WHAT TO PRODUCE →
Convert the lines of the material below into a JSON list of strings, one string per line, with blank lines and pictures omitted.

DATA EXTRACT →
** Start **

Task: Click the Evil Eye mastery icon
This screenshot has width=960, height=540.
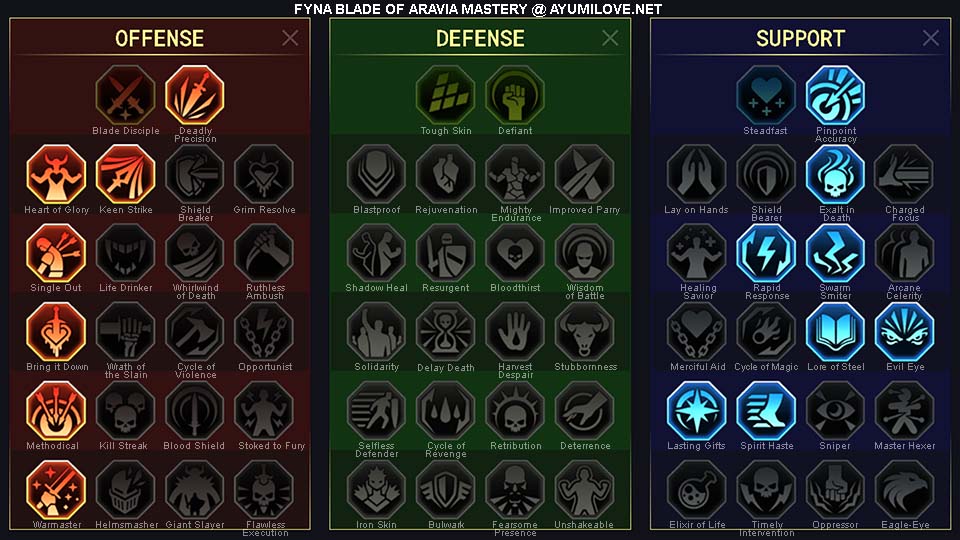Action: click(904, 332)
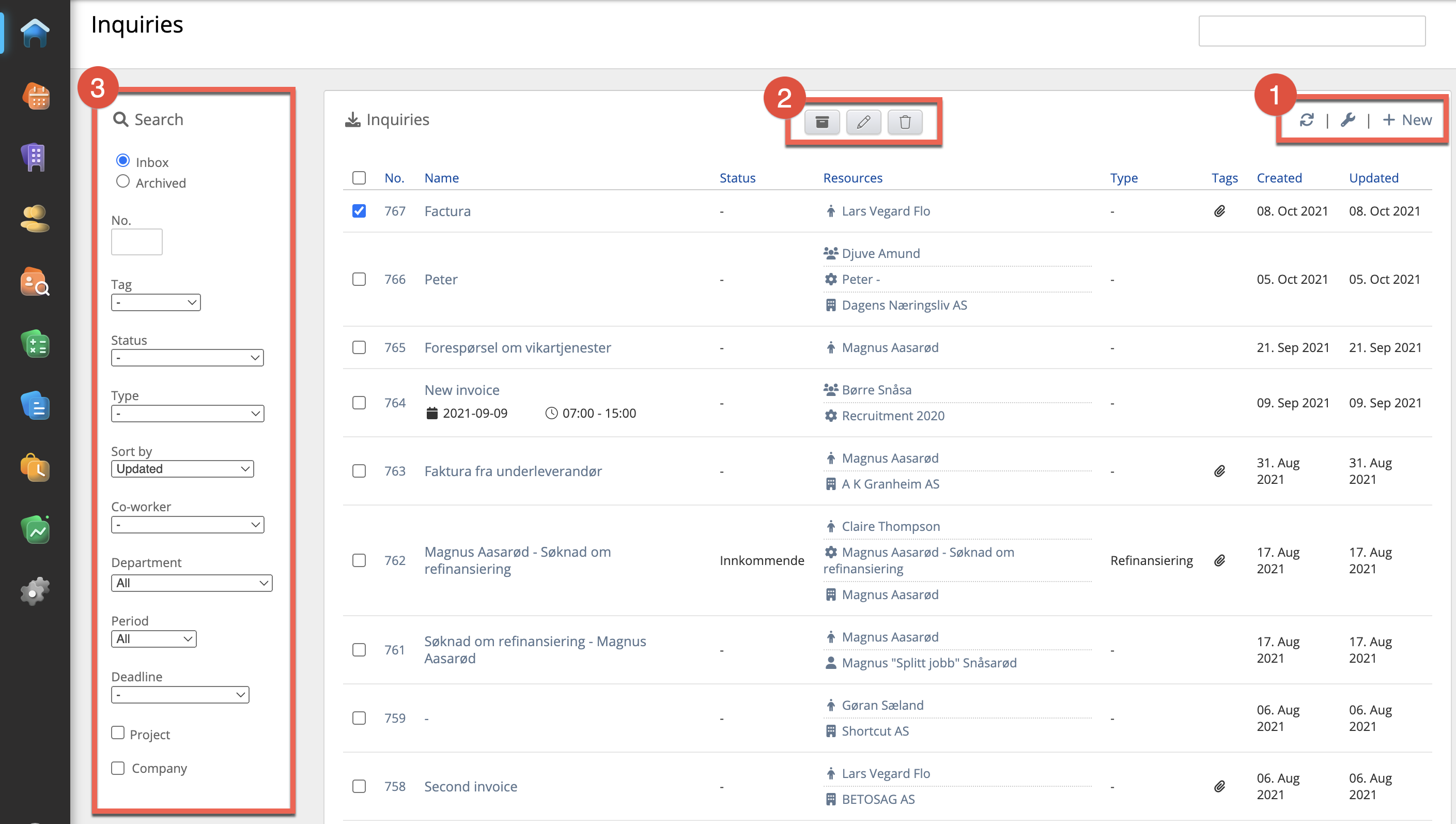This screenshot has width=1456, height=824.
Task: Select the Archived radio button
Action: coord(123,181)
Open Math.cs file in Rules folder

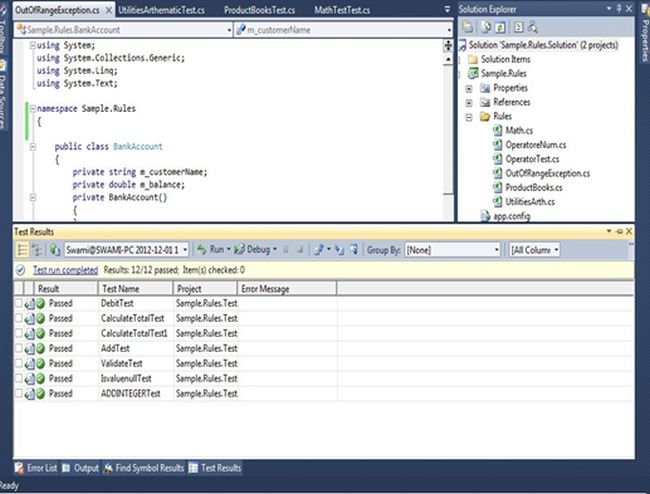pyautogui.click(x=518, y=130)
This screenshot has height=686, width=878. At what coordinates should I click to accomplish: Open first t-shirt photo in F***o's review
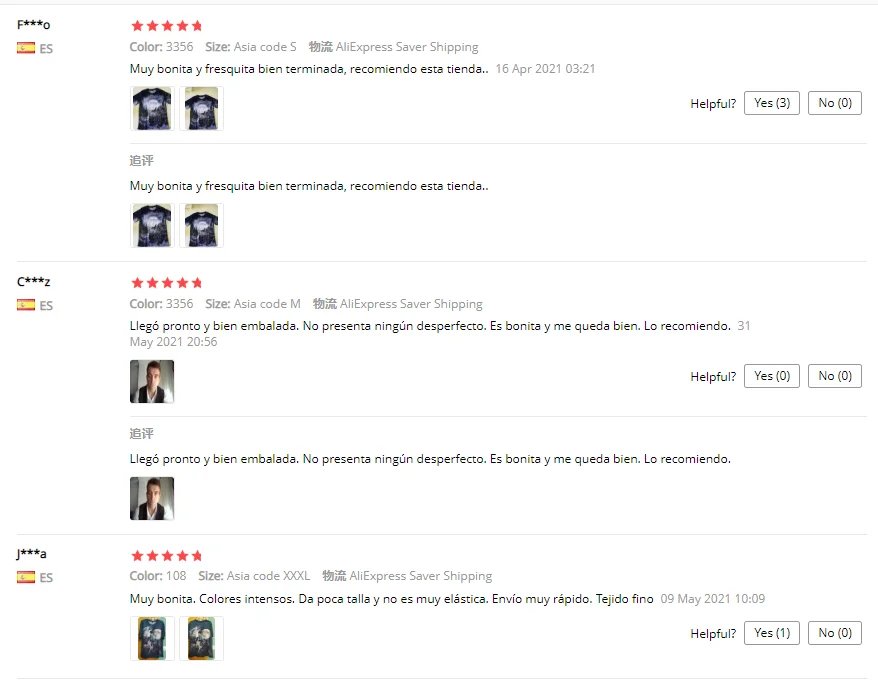click(x=152, y=109)
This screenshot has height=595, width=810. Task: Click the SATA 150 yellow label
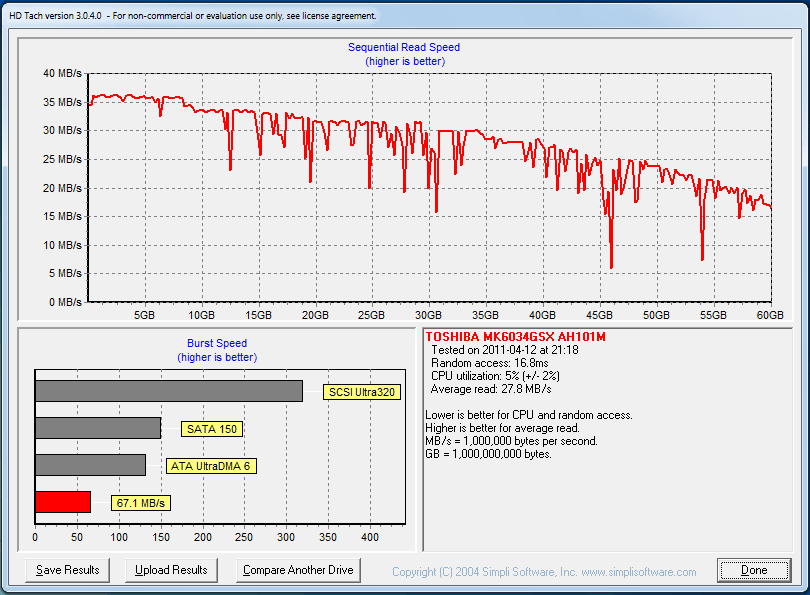(212, 429)
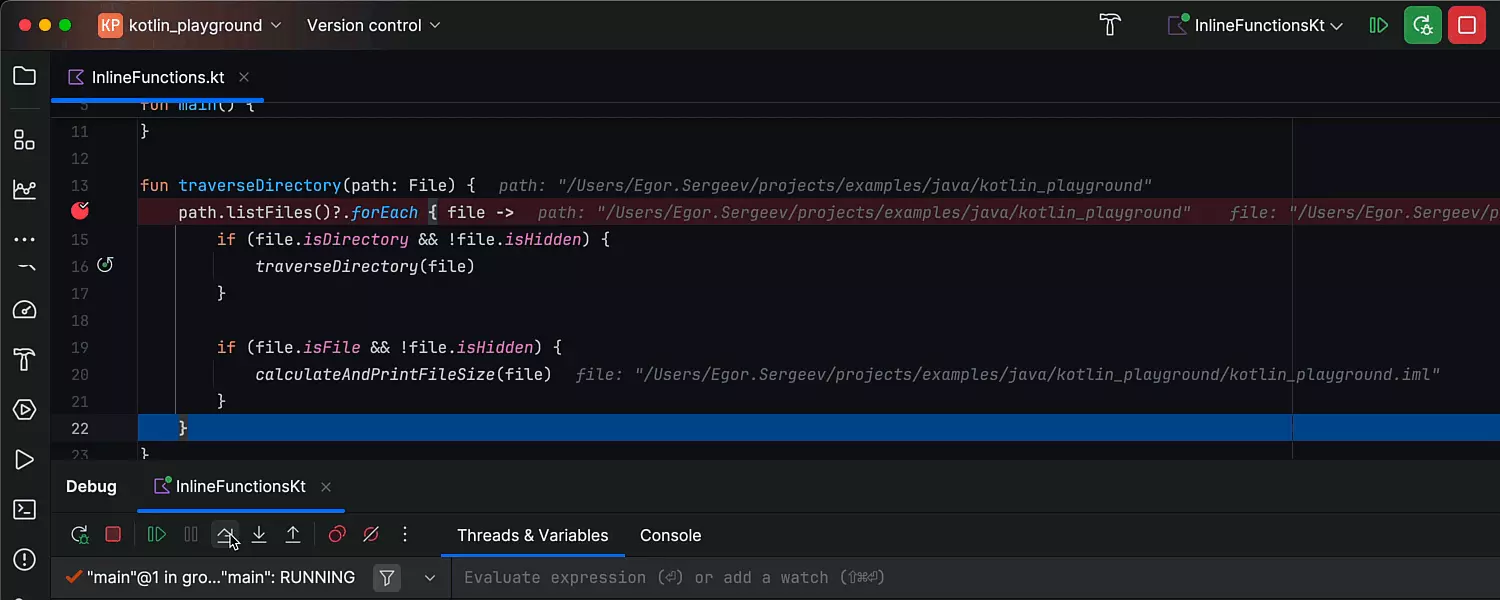Close the InlineFunctions.kt editor tab
This screenshot has width=1500, height=600.
pos(244,77)
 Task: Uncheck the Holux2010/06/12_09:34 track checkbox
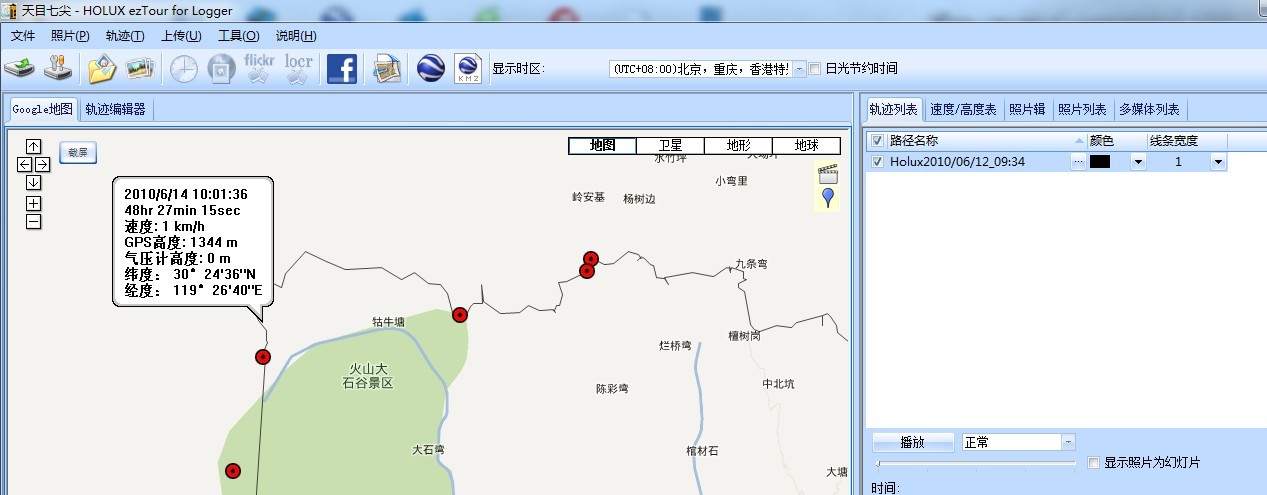[877, 162]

** End **

OUTPUT OF THE EXERCISE →
[
  "Task: Click the Evil Eye mastery icon",
  "This screenshot has width=960, height=540.",
  "Action: click(904, 332)",
  "This screenshot has width=1456, height=824.",
  "Task: Select the Archived radio button",
  "Action: coord(123,181)",
  "Open Math.cs file in Rules folder",
  "pyautogui.click(x=518, y=130)",
  "This screenshot has height=686, width=878. At what coordinates should I click to accomplish: Open first t-shirt photo in F***o's review",
  "click(x=152, y=109)",
  "This screenshot has height=595, width=810. Task: Click the SATA 150 yellow label",
  "(212, 429)",
  "Close the InlineFunctions.kt editor tab",
  "This screenshot has width=1500, height=600.",
  "pos(244,77)",
  " Task: Uncheck the Holux2010/06/12_09:34 track checkbox",
  "[877, 162]"
]